Старушка вспомнила, что Анджей Коваль работал в одной больнице с доктором Смоленским. Она понятия не имела, как он попал в их город, не знала его родных… Впервые она услышала о нем от своего мужа, скончавшегося еще в сорок пятом. Как-то муж показал ей на улице молодого, но совершенно лысого человека и сказал, что в больнице из-за него скандал: этот тип проворовался, а доктор за него заступился. Дворник не одобрял доктора. В больнице все сходились на том, что Коваль — вор, а у доктора Смоленского было золотое сердце. Это был очень, очень хороший человек. Бедных он лечил даром, еще и лекарства им покупал. И все считали, что он по доброте сердечной вступился за этого мошенника, даже негодяя…
Старая женщина разговорилась. Дочь вторила ей. Сама она плохо помнила Смоленских, но много раз слышала рассказы об этой семье.
— Он влюбился тогда в старшую дочь доктора. Об этом все знали, хотя на улице я их вместе не видела. Ну, может, раза два, не больше. Никогда он ее не провожал, никогда за ней не заходил, хотя к доктору зачастил, как только у него в больнице начались неприятности. Странный был человек: уж такой вежливый, такой угодливый, до тошноты. Хитрый, как лиса.
Потом он уехал, и слуху о нем не было. Как вдруг, в сорок первом, перед самым рождеством — это уж я точно помню, они вдвоем с докторской дочкой прошли по улице. С тех пор и началось! Он чуть ли не каждый день приходил на виллу.

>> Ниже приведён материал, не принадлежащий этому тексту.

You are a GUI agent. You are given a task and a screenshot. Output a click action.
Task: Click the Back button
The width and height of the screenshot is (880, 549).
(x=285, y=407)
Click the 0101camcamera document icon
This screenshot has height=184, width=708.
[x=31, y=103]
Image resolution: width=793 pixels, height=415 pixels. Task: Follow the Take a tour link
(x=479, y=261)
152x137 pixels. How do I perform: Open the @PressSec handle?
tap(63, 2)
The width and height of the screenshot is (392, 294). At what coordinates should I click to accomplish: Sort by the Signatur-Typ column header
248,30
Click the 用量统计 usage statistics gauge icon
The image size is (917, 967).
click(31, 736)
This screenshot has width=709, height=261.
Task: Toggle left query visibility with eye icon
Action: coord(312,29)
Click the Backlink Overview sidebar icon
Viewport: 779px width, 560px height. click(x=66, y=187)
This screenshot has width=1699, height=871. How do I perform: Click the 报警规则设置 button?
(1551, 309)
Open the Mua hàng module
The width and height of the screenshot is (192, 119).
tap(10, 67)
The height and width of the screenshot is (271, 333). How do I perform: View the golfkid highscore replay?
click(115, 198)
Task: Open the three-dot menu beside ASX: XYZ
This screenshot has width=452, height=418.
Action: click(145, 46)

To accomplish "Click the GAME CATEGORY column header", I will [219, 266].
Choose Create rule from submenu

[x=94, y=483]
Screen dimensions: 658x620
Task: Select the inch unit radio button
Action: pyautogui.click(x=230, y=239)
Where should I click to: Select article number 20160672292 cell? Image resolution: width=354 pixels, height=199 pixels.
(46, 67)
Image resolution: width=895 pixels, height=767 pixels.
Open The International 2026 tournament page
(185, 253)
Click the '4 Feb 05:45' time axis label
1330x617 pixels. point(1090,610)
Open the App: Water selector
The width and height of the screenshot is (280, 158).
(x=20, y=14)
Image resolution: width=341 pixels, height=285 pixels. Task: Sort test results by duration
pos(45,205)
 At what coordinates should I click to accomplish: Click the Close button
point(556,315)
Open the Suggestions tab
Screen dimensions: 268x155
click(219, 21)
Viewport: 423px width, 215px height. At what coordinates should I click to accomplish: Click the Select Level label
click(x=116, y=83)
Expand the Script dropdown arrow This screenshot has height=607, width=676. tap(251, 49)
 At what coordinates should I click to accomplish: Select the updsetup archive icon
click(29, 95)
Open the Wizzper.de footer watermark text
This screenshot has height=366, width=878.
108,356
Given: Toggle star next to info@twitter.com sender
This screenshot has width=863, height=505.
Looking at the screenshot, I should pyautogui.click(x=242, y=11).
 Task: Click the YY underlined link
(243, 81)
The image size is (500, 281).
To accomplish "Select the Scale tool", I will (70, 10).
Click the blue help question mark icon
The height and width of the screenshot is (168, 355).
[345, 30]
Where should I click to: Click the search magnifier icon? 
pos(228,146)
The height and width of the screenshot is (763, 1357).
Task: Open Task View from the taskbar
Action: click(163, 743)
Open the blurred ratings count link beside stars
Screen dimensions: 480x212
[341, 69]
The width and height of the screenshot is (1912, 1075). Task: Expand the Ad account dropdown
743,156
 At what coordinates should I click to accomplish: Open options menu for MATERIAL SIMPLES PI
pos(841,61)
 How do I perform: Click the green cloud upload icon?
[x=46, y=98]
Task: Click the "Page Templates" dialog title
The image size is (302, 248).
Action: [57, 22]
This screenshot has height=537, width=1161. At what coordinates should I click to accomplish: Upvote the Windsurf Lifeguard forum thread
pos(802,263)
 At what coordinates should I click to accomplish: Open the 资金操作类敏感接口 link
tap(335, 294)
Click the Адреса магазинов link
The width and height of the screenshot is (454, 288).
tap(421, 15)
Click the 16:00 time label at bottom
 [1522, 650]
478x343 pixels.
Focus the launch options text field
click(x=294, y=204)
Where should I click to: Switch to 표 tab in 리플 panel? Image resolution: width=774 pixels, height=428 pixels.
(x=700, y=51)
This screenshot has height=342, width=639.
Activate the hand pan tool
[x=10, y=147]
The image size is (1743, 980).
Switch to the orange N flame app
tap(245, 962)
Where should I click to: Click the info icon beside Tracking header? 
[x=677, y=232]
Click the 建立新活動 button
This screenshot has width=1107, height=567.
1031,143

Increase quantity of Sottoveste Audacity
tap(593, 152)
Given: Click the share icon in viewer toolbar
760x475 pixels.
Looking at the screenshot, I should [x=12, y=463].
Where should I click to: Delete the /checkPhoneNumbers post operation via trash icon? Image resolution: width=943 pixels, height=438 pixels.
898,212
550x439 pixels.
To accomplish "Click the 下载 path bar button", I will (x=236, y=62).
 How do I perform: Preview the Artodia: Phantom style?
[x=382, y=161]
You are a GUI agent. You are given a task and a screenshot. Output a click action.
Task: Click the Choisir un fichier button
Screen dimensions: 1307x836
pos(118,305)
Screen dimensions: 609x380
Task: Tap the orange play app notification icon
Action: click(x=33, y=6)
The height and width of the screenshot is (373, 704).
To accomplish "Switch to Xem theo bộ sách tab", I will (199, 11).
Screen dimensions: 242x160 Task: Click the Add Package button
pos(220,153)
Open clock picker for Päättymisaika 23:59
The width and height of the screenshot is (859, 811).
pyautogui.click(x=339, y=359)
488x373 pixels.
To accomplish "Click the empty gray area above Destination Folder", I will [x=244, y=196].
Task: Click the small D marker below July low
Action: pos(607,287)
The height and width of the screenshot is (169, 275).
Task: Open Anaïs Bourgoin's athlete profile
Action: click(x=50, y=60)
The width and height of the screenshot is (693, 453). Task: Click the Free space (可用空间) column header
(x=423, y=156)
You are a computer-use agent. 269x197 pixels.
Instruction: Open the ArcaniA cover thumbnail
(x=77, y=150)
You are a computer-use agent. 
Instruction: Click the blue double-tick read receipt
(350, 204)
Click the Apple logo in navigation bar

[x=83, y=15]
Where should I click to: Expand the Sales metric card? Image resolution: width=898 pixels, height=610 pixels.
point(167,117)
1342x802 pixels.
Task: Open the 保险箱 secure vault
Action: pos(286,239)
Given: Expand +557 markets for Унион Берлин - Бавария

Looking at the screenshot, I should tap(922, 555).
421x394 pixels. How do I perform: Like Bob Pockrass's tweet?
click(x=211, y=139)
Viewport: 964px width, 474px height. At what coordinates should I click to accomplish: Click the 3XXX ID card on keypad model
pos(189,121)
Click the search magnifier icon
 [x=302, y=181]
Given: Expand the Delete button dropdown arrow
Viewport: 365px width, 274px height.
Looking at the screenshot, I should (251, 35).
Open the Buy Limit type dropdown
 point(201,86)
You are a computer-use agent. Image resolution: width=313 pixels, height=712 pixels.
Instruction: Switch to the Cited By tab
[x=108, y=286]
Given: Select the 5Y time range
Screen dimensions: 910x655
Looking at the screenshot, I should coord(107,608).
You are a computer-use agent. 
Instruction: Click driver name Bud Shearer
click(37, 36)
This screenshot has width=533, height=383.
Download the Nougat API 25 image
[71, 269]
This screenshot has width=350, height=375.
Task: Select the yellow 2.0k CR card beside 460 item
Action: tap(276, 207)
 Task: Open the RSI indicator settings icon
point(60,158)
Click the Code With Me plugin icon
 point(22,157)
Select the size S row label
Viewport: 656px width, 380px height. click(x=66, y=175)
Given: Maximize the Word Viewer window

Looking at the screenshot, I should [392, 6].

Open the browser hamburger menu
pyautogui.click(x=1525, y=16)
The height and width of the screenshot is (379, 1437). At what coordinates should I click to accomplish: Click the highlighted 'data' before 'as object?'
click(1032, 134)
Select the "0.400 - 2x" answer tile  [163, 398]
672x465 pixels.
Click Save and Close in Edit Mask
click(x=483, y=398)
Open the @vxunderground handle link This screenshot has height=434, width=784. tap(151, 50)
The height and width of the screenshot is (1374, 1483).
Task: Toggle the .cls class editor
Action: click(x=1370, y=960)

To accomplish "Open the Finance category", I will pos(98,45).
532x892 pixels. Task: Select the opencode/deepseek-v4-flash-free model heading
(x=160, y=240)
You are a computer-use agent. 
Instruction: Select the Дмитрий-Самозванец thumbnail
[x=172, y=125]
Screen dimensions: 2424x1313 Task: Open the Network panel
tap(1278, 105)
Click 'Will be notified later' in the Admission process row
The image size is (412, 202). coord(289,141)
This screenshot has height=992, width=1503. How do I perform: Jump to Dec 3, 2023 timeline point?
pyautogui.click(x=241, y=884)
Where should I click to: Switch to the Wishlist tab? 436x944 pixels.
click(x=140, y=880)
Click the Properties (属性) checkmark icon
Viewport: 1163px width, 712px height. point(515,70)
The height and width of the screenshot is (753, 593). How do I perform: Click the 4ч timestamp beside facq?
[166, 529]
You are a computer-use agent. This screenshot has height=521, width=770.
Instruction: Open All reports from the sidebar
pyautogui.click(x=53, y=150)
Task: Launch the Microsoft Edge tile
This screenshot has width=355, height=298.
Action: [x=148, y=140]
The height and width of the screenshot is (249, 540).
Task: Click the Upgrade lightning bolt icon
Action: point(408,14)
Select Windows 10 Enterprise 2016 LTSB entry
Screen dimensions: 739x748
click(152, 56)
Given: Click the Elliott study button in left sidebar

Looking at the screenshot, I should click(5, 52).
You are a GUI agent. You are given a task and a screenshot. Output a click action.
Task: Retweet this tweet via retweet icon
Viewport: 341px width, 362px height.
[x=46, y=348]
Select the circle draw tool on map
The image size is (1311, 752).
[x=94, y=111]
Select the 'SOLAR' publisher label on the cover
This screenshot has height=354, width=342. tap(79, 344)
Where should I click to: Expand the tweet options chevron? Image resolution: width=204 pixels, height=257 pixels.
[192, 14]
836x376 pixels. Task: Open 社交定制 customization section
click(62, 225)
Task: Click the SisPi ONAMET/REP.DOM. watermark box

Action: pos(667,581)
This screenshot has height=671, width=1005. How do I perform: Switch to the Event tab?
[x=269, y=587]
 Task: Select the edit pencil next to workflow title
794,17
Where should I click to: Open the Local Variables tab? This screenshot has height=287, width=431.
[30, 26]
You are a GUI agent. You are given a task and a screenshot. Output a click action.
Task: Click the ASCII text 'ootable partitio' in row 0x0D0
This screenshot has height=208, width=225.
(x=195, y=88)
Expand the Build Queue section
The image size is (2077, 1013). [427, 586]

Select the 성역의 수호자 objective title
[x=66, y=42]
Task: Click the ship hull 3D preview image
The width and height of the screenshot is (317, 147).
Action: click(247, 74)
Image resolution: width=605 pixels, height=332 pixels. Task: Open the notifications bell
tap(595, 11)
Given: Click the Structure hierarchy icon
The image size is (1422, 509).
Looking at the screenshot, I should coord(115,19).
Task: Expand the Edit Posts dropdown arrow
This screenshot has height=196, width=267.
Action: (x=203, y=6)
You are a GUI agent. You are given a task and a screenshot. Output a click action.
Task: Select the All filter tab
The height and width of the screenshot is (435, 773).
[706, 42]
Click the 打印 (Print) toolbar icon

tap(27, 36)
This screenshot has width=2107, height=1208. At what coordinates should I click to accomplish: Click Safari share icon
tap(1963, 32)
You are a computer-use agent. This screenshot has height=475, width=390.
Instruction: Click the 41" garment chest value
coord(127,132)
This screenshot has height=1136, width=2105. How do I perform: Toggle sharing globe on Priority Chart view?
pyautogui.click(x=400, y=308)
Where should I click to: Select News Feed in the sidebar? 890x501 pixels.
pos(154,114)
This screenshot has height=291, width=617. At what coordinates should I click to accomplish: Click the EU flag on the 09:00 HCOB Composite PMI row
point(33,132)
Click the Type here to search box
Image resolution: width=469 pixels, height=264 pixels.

Приходил, уходил. Все уж в один голос твердили, что он по барышне сохнет. Кристиной ее звали. Красавица была…
— Уж такая красавица! — подхватила дочь.
— А этот негодяй ее убил. Он их всех убил. Страшная была ночь. Мы услышали, как к дому подъехали гестаповские машины. Тут уж не до сна! Никто у нас не спал. Терезка — и та проснулась, заплакала, дети чувствуют беду.
Мы прислушивались. Машины стояли перед нашим домом, но в наши ворота никто не ломился. Отец накинул пальто и вышел во двор. Он чуть приоткрыл окошечко у ворот и видел в щелку пустые машины да немецких солдат, которые словно бы в кого-то целились. Но никого, кроме них, на улице не было. Сквозь черные шторы в докторской вилле пробивался свет. Отец воротился и сказал: «Приехали за доктором». Я перекрестилась. И взяли их всех. Убежала только младшая — Ванда. И сын уцелел — Ежи. Весь город говорил, что Коваль на них донес. Так-то он отблагодарил доктора! Обиделся, что Кристина не захотела выйти за него замуж! Отомстил ей, всей семье отомстил. Подлец, иначе и не скажешь. Слух шел, что наши его потом убили. По приговору. Да правда ли это? Доктора, его жену, Кристину замучили в гестапо. А Коваль больше в городе не показывался — люди бы его разорвали. Настигла ли его кара господня?